POSITANO Monday, 16 May. We were up
at 7:00. The weather was windy and overcast. Ciro came early to prepare
our breakfast and we ate in our room. (It was exactly the same breakfast
as the previous day.) At 8:55, five minutes before we were going to leave
for our pick-up in Piazza San't Antonino, Monica called to tell us that
the cruise had been canceled due to windy weather. There was no cruise on
Tuesday, and we were leaving on Wednesday, so the cruise was out. As we rounded the final curve approaching the town, the bus
screeched to a stop and the driver ordered everybody off. (I think it was
at Via Corvo.) It was 10:45, a scant 30 minutes since we'd left Sorrento
on what was supposed to be a one hour drive. The driver was really eager
to get rid of us and get back to Sorrento. We were still at least 100
yards or so short of the first of the two bus stops for Positano, the one
highest and most distant from it. (I think that would be Viale Pasiteo.)
When one passenger asked about going to the other stop, the driver loudly
said he wasn't going to the other stop. We then realized that this
"special"' but had been added just to get rid of the crowd waiting in
Sorrento, not to provide us the regular bus service.

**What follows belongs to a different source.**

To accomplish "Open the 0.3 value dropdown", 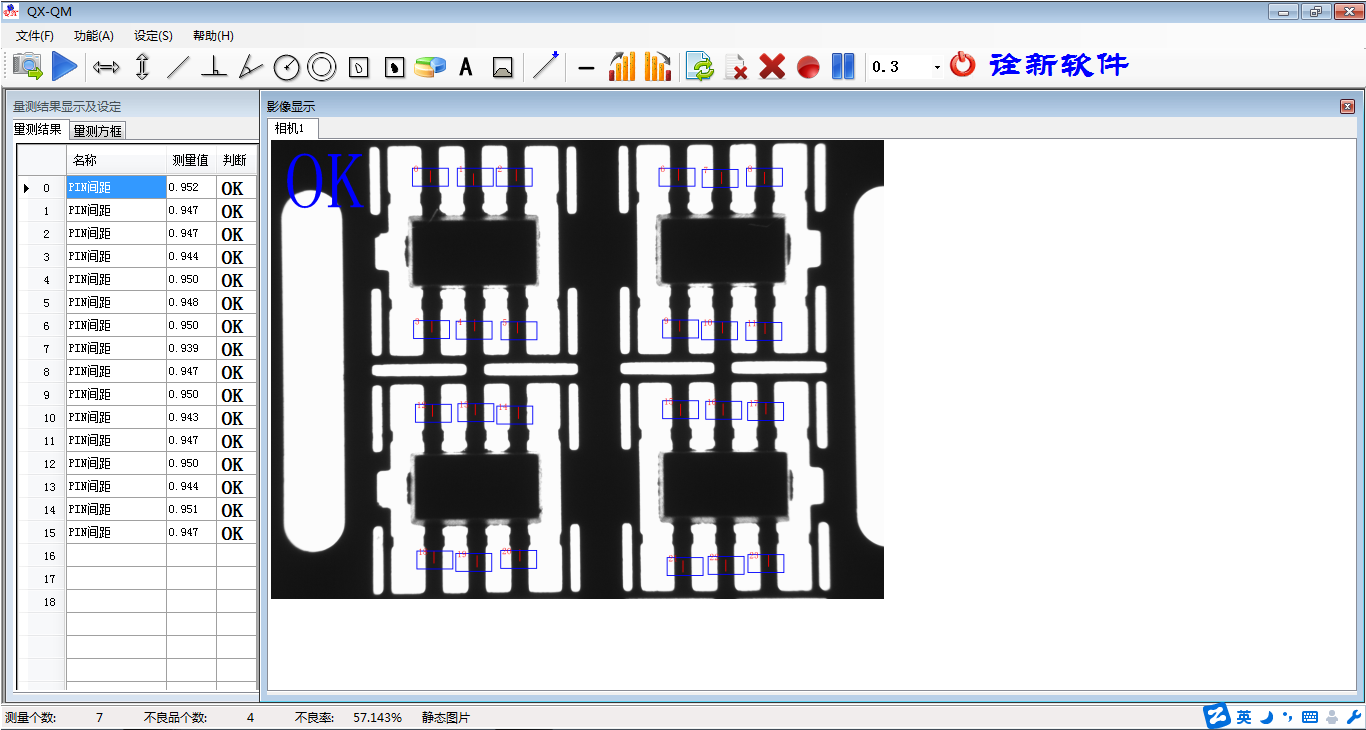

Actually, we'd visited Positano before, in
1962 when we'd driven all the way around the Sorrento Peninsula. At that
time we'd driven down the same road we were now walking and had lunch at a
beach front restaurant. But all we could remember was a general impression
of the town.
We continued our descent, enjoying all the interesting shops, until we came to the Church of Santa Maria Assunta. We'd seen the mosaic dome of this church with our first glimpse of Positano. I located the town's only tourist office in a nondescript little building just below the church. I was the only customer there, probably because no one could find it. Anyway, I finally got a Positano map so we could find our way around. We wound our way around to Piazza Amerigo Vespucchi on the beach and decided to splurge and have lunch at La Cambusa, a fancy restaurant with a great view of Spiaggia Grande (the main beach) and Marina Grande. As in most tourist restaurants of this type, the waiters acted like they were doing us a favor, but we weren't in any hurry and the light lunch we ordered was very good. After eating we explored the beach between Torre Sponda and Torre Trasita, two of the town's 16th century defensive towers. We enjoyed the views back into town from different vantage points. Then we walked back to the Church of Santa Maria Assunta to see the interior and continued leisurely on toward Piazza dei Mulini. Jane found her afternoon gelato along the way. We visited the little church of Santo Rosario on Piazza dei Mulini. Most notably it had a rather grotesque sculpture of the Four Horsemen of the Apocalypse in front of it. Via Columbo, a real road with cars, ran up the hill from the square to the east side bus stop (Sponda), and we walked up there. We found a large group of people waiting for buses going in both directions (Sorrento west, Amalfi east). We only had to wait about 20 minutes. The 2:45 bus came at 2:55, just as a few raindrops started falling. The bus was jammed, and we were about the last to get on it. Someone gave Jane, with her cane, a seat. This bus took the
scheduled hour to get to Sorrento, arriving at 4:00 in a light rain. The
driver kindly dropped us off at Piazza Tasso instead of the train station,
saving us a couple of blocks walk. We stopped at the tourist office for
information about Capri but only got a boat schedule, no maps or anything
else. We got to our room at 4:30 and cleaned up and rested until dinner.